Let’s begin with the consumerization of software. Imagine you’re bored, and you want to watch some films on your TV at home. But instead of just one film, you want access to many, so you can pick and choose. You might Google ‘watch films at home’, and find ads from Netflix, Hulu, and Amazon Prime Video. You take a look at their websites, compare the films and programs they have, and maybe read some reviews from other customers. Finally, you decide to go with a free trial for Netflix. Insert your credit card details, and start a free trial. If you’re happy with it, your credit card is charged next month. If the quality of films drop in a few months, you just stop paying.

The process is almost exactly the same for a growing number of B2B SaaS companies.

Anyone in a business is empowered to buy software that makes their job easier. They might Google some keywords, see some ads, and read some content about it. They’ll look at reviews, to see what other people in their position thought. They might compare specs across different vendors, and check out a free trial. They pay with a credit card. If they don’t like it, they stop paying. Simple.

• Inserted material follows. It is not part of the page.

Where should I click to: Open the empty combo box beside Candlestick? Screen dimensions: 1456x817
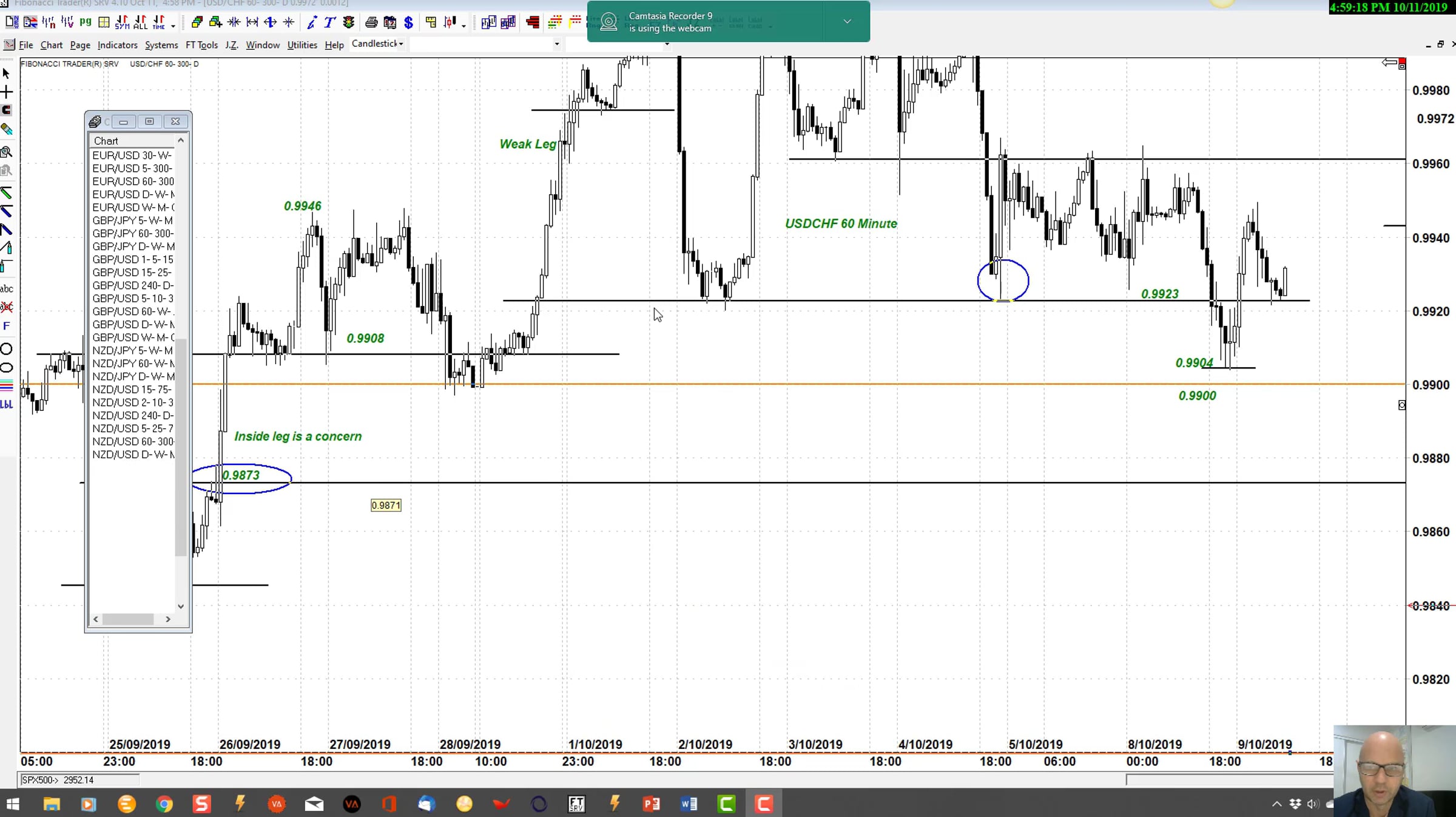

There are some key tenants of consumerization. It has to be simple for buyers to find you; you have to resonate with them. Buyers do most of their evaluation upfront before buying. Products have to be easy to use, quick to set up, and provide direct value instantly and without delay. Billing has to be flexible, simple, and usually a ‘no-brainer’ for a quick sale.

Then, commoditization. This post on the OpenView blog explains a common pattern:

  1. The industry consolidates around a few large platforms, which move upmarket
  2. Lower priced alternatives flood into the low end of the market (standard functionality is well established)
  3. Open source alternatives begin to gain traction
  4. Prices go down

Commoditization is often recognized too late, and companies think they have two choices: lower costs to become a commodity vendor, or raise prices and continue to add value to move upmarket. Or, as the blog post explains, there is a third way: add value and specialize for a specific set of customers, allowing your prices to remain high whilst delivering value that others won’t.

An indicator of commoditization in B2B SaaS is when prospects start checking off your features against a competitors. Even in like-for-like competitive product situations, individual features shouldn’t play a huge role in a purchase decision.

4. Retention supercharges revenue

We all know the adage that it costs five/seven/ten times (depending which source you use) as much to acquire a customer as it does to retain one. That might be true, but I’m pretty sure nobody knows for sure.

But we do know some of the basic economics around the SaaS business model. The first rule? SaaS revenue compounds.

That means you need to keep revenue from existing customers every month/year, whilst also acquiring new revenue.

So, obviously, retaining that revenue is important. If too many customers cancel their accounts every month, your churn will eventually plateau or reduce your revenue.

But retention — paying attention to customers and making them happier- has a whole host of other benefits.

Happy customers will review your product on sites like G2Crowd and GetApp (which are becoming more and more popular), and even help broaden your reach over social networks too.

Word-of-mouth is often the cheapest and most efficient marketing. Happier customers talk to their friends, blog about your product, speak about your products at events, and sign up to your product at their next job. More people find out about your product, try your solution, and sign up.

Product feedback from those happy customers can also be really valuable, not just to fix minor bugs and annoyances but to set direction and course-correct the vision. An easy path to growth is to find more of your best customers. If you can find them and offer a solution that meets the needs they have (validated from feedback by similar customers), you’re in a much stronger position.